Chapter 24

2.2K 165 13
                                    

Dddrrrtt

HP Zahra bergetar, dengan malas Zahra meraih HP tersebut lalu mengangkatnya.

"Halo selamat siang. Apa bisa bicara dengan Bu Zahra?"

"Iya. Saya sendiri."

"Perkenalkan saya Budi, HRD dari perusahaan Sega konstruksi. Saya hanya ingin memberitahukan bahwa anda diterima di perusahaan kami," papar seseorang yang bernama Budi itu.

"Benarkah?" tanya Zahra dengan mata berbinar senang bukan main.

"Iya. Benar. Apa anda bisa datang besok untuk menandatangani kontrak kerja?"

"Iya. Tentu saja saya bisa. Dengan senang hati," ucap Zahra begitu bahagia.

Keesokan harinya, dengan senyuman lebar, Zahra datang ke kantor Sega konstruksi satu jam lebih awal. Ia sangat bahagia dapat diterima di perusahaan besar setelah berbulan-bulan menjadi seorang pengangguran.  Dia malu pada kedua orang tua, tetangga, dan teman-temannya. Ocehan mereka semua sudah lama berhasil membuat Zahra frutrasi. Panggilan kerja ini membuatnya seperti hujan di musim kemarau.
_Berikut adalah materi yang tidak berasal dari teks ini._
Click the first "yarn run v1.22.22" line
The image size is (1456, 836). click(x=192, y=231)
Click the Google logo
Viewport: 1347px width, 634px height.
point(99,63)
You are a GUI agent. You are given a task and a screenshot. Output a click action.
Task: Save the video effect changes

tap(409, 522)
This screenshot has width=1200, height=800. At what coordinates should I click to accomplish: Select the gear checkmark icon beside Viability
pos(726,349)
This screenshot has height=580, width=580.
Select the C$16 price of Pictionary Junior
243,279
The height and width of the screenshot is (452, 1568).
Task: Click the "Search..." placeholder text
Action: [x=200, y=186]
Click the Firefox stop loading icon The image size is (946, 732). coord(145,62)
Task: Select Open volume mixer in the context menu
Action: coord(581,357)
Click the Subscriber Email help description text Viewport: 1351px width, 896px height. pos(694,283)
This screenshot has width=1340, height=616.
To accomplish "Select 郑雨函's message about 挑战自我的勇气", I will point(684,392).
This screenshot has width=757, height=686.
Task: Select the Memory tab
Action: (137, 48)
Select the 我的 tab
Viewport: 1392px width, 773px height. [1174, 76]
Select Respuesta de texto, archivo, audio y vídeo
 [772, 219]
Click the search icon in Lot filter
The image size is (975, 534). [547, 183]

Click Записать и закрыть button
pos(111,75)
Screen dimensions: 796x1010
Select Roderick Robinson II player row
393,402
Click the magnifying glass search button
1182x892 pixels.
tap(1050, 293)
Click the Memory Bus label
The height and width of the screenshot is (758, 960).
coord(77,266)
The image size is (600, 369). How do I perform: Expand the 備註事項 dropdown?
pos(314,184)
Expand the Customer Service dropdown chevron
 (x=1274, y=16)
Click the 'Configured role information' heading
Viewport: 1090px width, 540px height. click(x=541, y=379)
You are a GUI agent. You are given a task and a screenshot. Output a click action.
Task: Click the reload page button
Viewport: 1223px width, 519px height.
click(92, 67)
"Dengan Ibu Zahra?" seorang lelaki paruh baya memasuki ruangan HRD.

"Iya." Zahra mengangguk.

"Begini," lelaki itu duduk di depan Zahra sambil menyodorkan beberapa lembar kertas bermaterai. "Kebetulan di perusahaan kami sudah mendapat seseorang untuk menempati posisi arsitek."

"Lalu, kenapa anda memanggil saya kemari?" tanya Zahra. Ia tahu bahwa lelaki itu yang menelponnya tempo hari setelah melihat name tag di kemeja hitamnya.

"Kami memang sudah mendapatkan pegawai di bagian arsitektur. Tapi kami belum mendapatkan pegawai untuk posisi sekretaris. Apa... anda bersedia menempati posisi tersebut?"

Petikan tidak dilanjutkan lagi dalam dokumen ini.